**PROMPT:**
Without any pictures, print the lines below from the one that has "The image size is (937, 545)." through the one that has "The image size is (1568, 722).", exactly and nothing else.

[Stored data entries]
* * * * * * *
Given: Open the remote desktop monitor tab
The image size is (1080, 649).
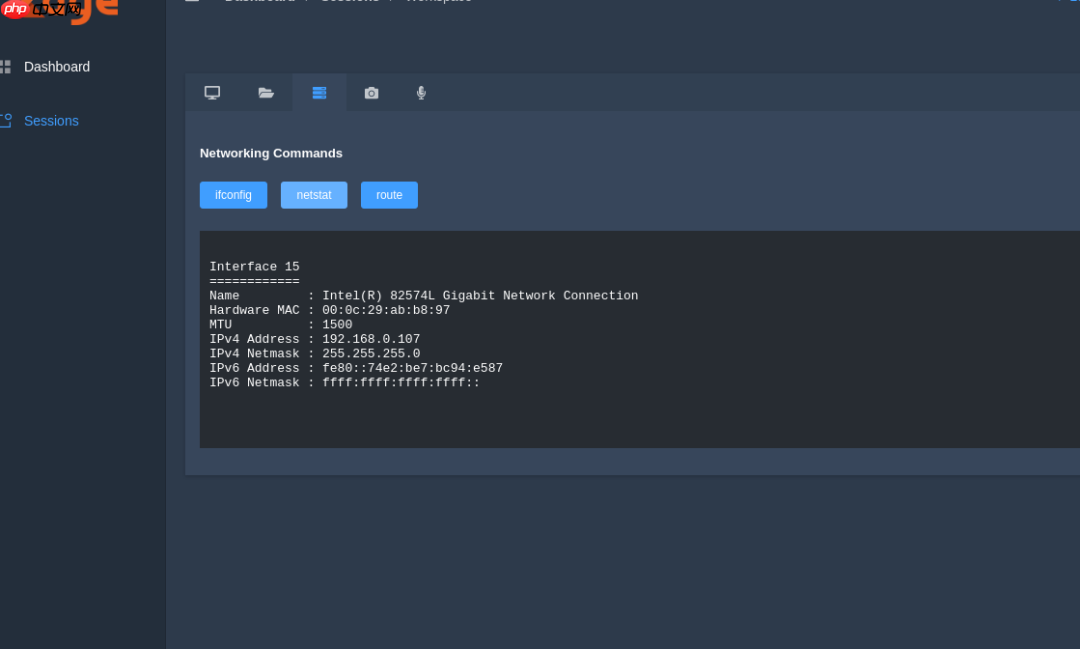Looking at the screenshot, I should [x=212, y=93].
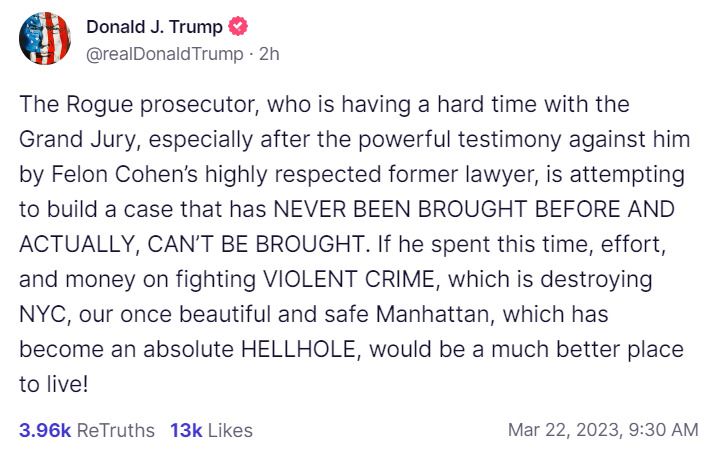The image size is (719, 449).
Task: Click the @realDonaldTrump handle
Action: (165, 53)
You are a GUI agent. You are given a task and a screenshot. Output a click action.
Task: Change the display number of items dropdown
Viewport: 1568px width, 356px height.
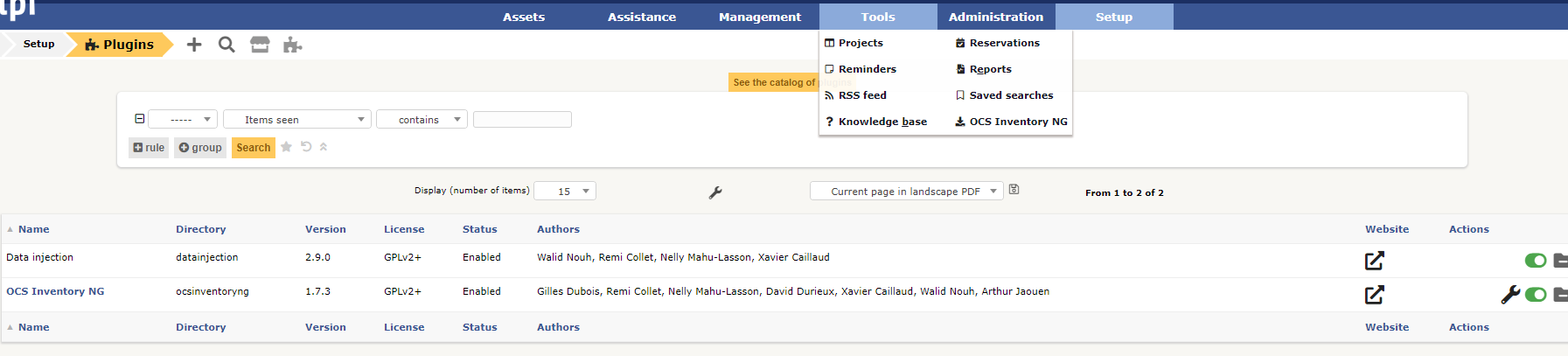pos(565,191)
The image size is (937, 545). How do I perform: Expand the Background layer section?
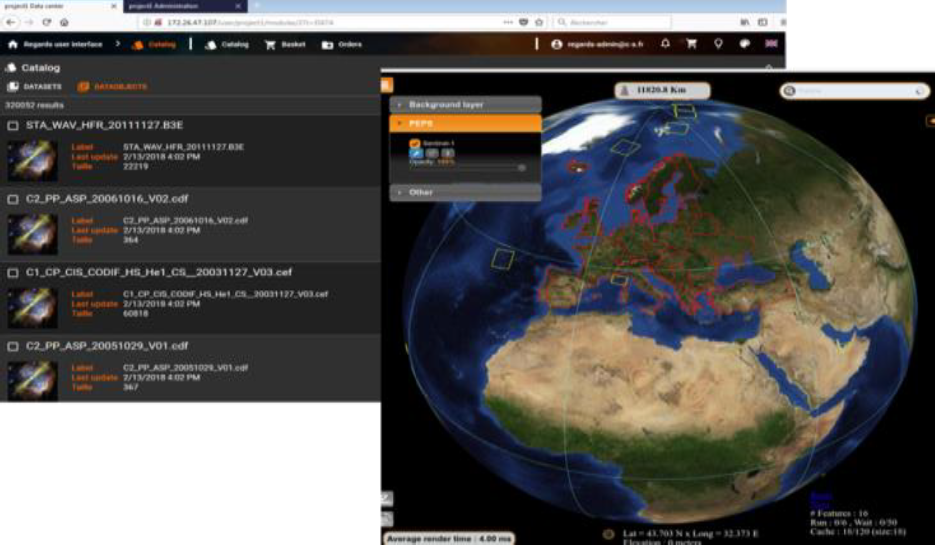point(465,104)
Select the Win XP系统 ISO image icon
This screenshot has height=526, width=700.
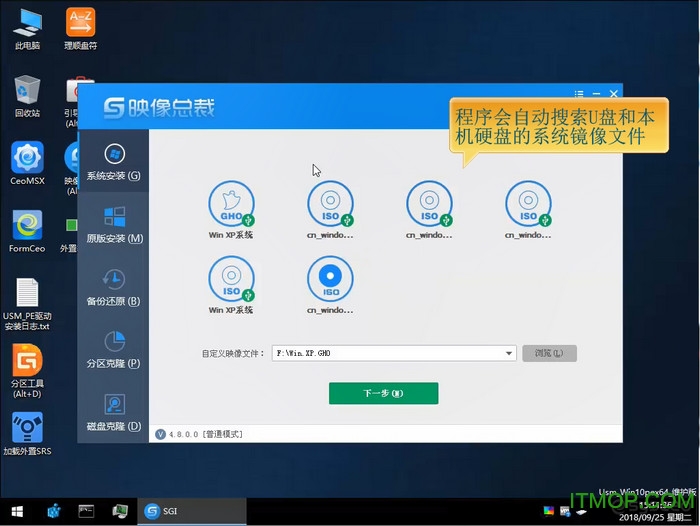pos(231,279)
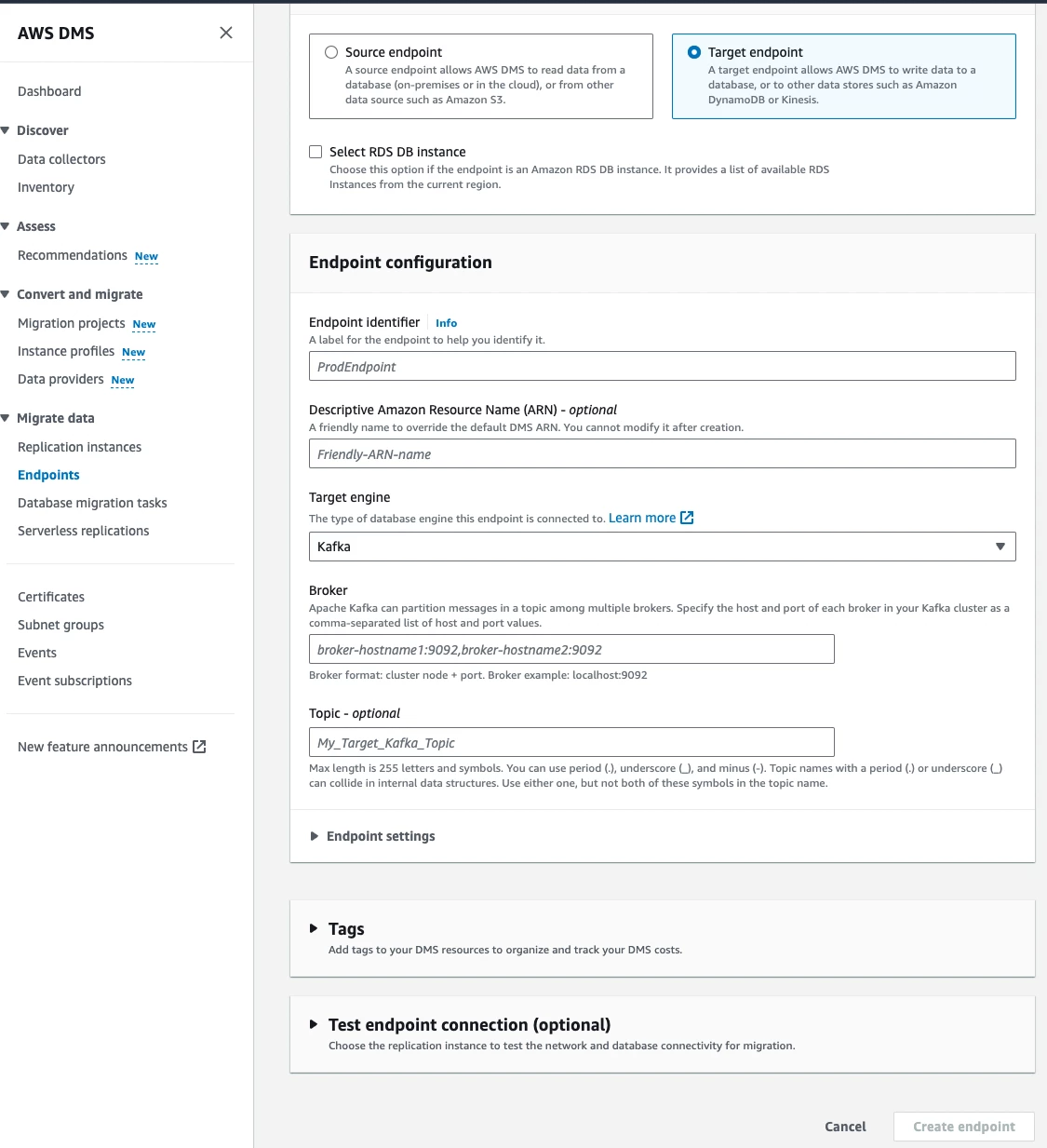
Task: Expand the Tags section triangle
Action: pyautogui.click(x=314, y=928)
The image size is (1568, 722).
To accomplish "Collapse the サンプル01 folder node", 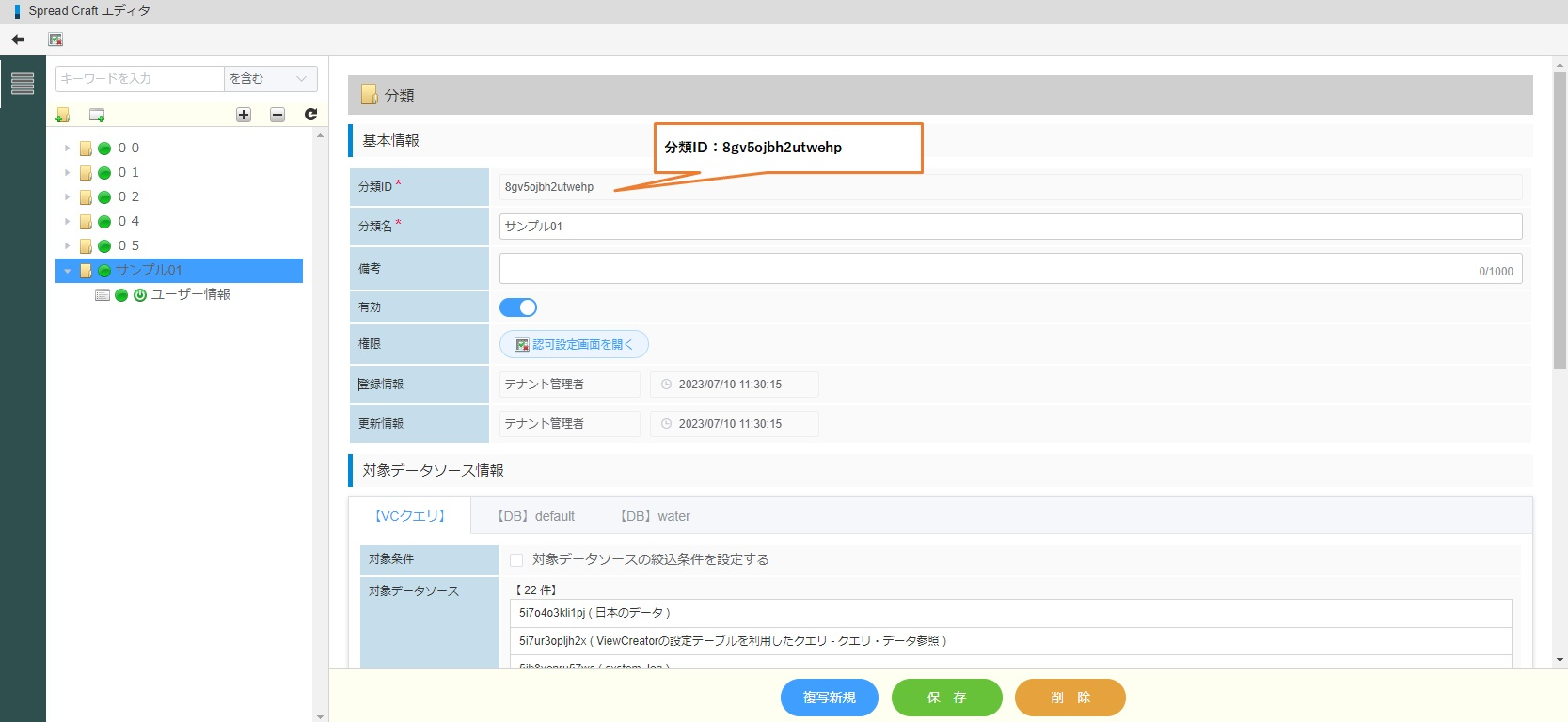I will coord(67,271).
* * * * * * *
**ANSWER BELOW:**
The image size is (937, 545). How do I perform: Expand the Background layer section?
point(465,104)
Select the Win XP系统 ISO image icon
This screenshot has height=526, width=700.
pos(231,279)
Task: Expand the Tags section triangle
Action: pyautogui.click(x=314, y=928)
The image size is (1568, 722).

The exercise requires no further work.